_Text provided_:

▽

Updated: Dec 13, 2019
Life is staged. The ego chooses at an early age what its life is about. Thor Heyerdahl, as a young boy in Norway, already chose to be a hero, to face the challenge of deep water with the handicap of not knowing how to swim. It is like fighting with one hand tied behind your back. This was his signature.
Thor became a world-famous explorer in 1947, for successfully riding a self-designed raft made of balsa wood from Peru a full 5,000 miles across the Pacific to Polynesia, depending entirely on ocean and wind currents.
This film tells the story of Heyerdahl’s life, and the backstory behind this accomplishment. If we watch this film at the level of Real One, it may be boring and somewhat insane and clearly absurd in an existential sense. But it cannot not also be inspiring, for his willingness to dare to dream as great and unique a life as he can and then to live it out to the full and drink down to the dregs its bitterness along with its ecstasies.

△

_Recorded information_:
▽

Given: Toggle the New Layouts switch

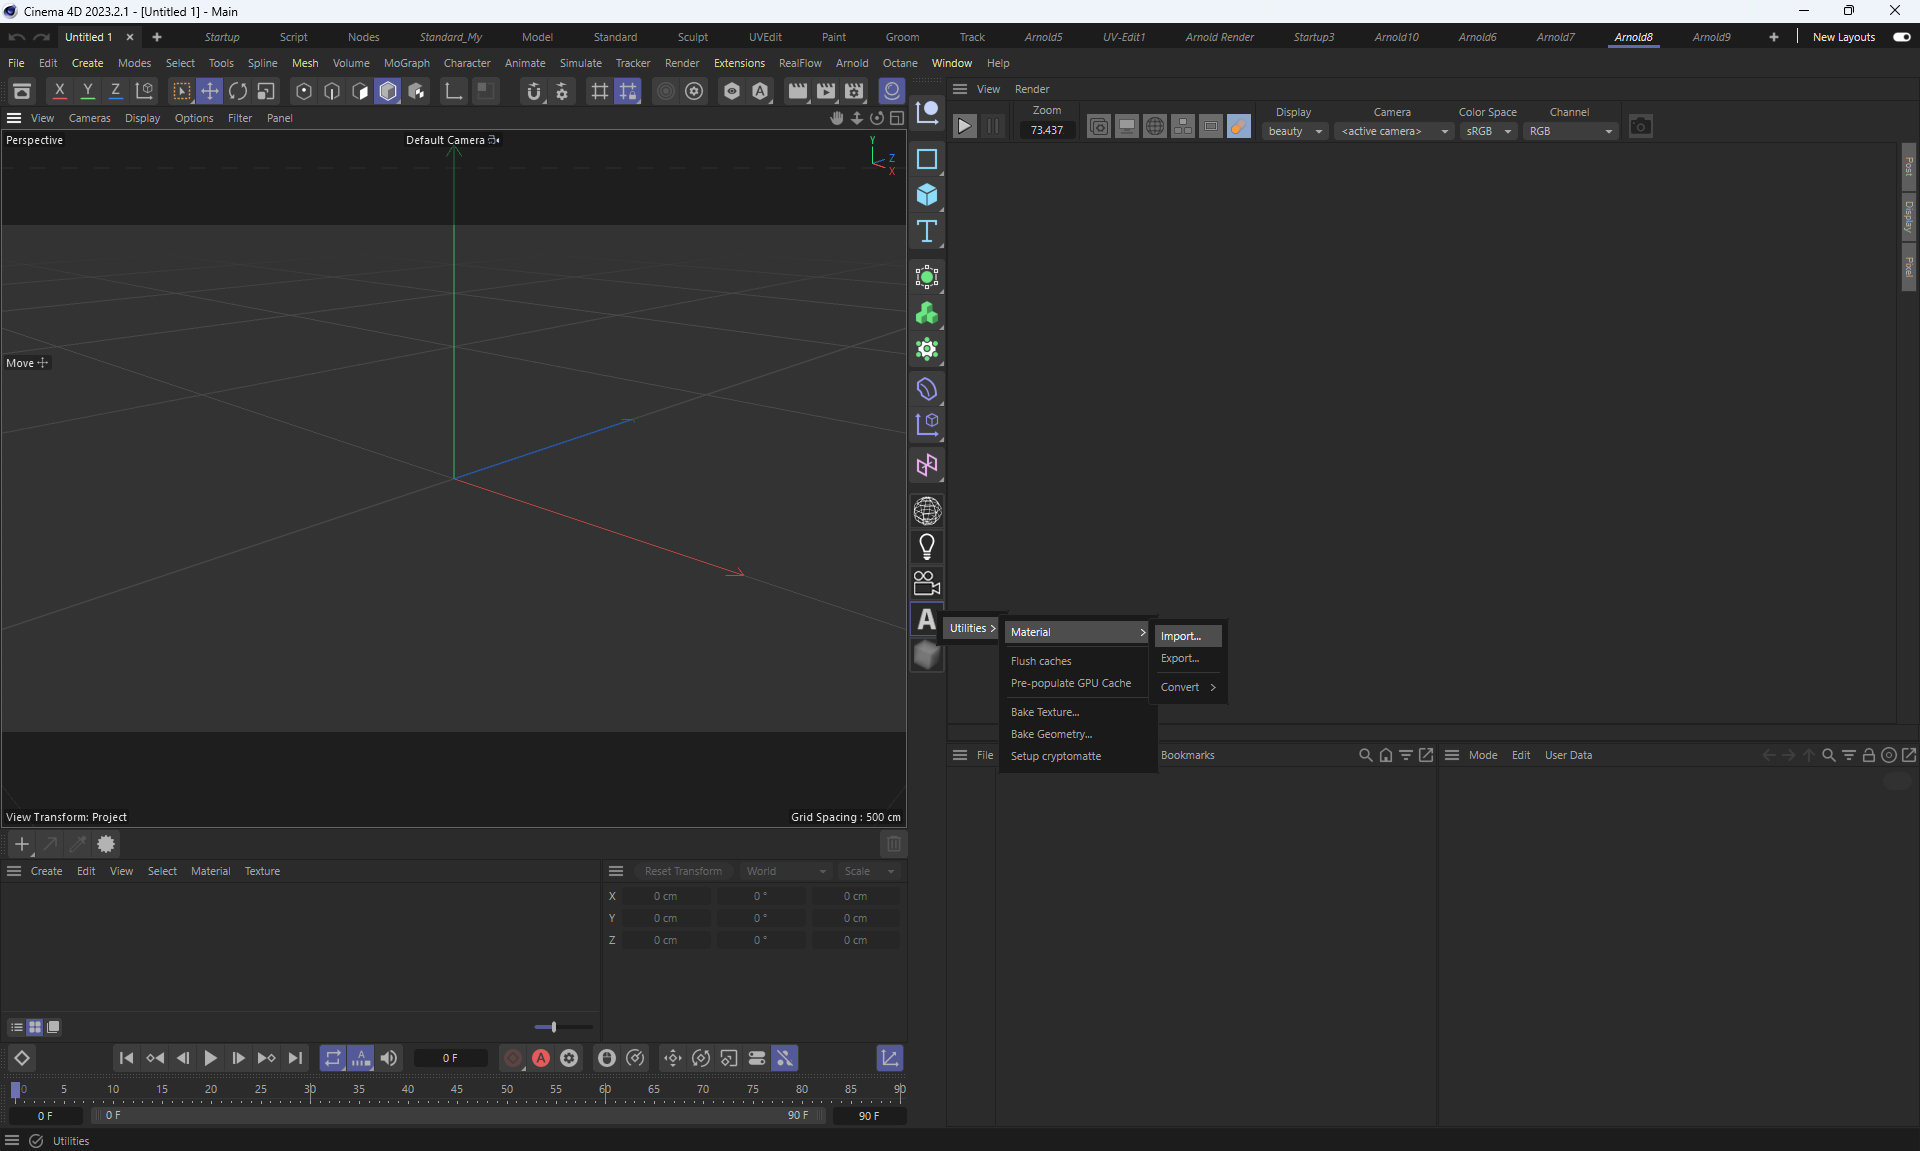Looking at the screenshot, I should [x=1901, y=37].
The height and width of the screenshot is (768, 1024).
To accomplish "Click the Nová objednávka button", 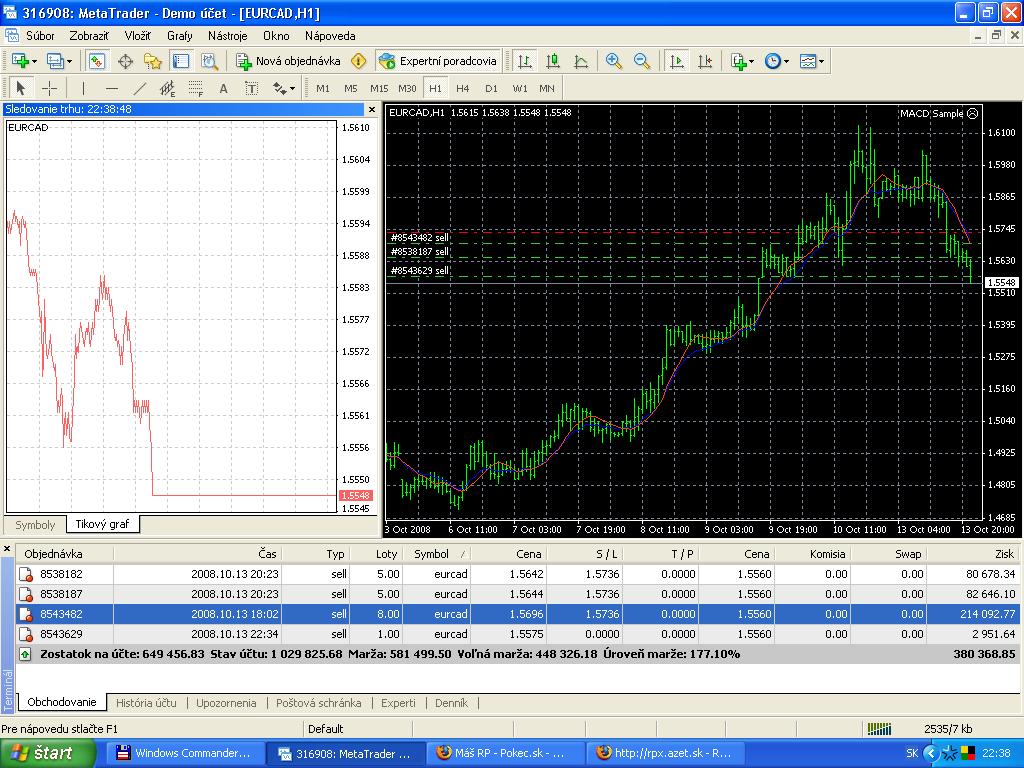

△

_Your tasks_:
1. In the Thor Heyerdahl text, swap "hero" for "champion" and give back the stretch from "Updated: Dec 13, 2019" through "was his signature.".
2. Carry on the piece about the Thor Heyerdahl film from where it stops.

_Answers below_:
1.
Updated: Dec 13, 2019
Life is staged. The ego chooses at an early age what its life is about. Thor Heyerdahl, as a young boy in Norway, already chose to be a champion, to face the challenge of deep water with the handicap of not knowing how to swim. It is like fighting with one hand tied behind your back. This was his signature.

2.
In honor of the ecologically-devoted Norwegians who are visiting us tomorrow, and the appreciation of Thor Heyerdahl’s charitra that was in fact one of the inspiring stories read by Shunyamurti in his youth, and which probably inspired many in that time period in which he enjoyed his fifteen minutes of fame, let's agree to travel aboard this raft of fools and share the foolishness that dares to bring new truths into being.
Heyerdahl is leading this mission to prove that his theory of how the Polynesian people got to their islands is true, or at least feasible. He claimed they were Incans, or pre-Incans, who were led by their Sun God, Tiki, and taught to build rafts that would take them safely to their new destination. Mainstream anthropology insisted the Polynesians came over from Asia, not South America. For awhile, Heyerdahl’s achievement tipped the scales of academic thought, but the old guard soon brought theory back into line. Thus, he is largely forgotten.
Heyerdahl's quest, if taken on a Real Two level, provides a valuable new mythological specification and punctuation of the archetypal Hero’s Journey that offers significant information.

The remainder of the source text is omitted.